Every record that follows is to be copied exactly, with the pictures omitted.

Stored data
--*--

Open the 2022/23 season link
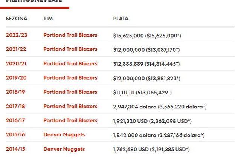 (x=16, y=35)
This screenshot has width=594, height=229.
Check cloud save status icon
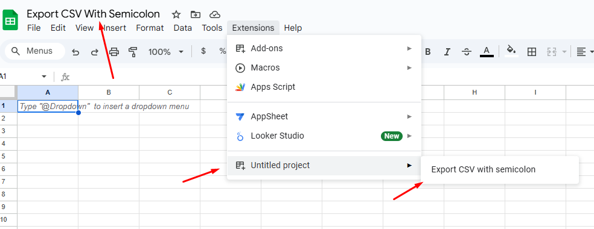coord(215,14)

--*--

### [Exercise output]
Open the 2022/23 season link
 (x=16, y=35)
This screenshot has width=594, height=229.
Check cloud save status icon
coord(215,14)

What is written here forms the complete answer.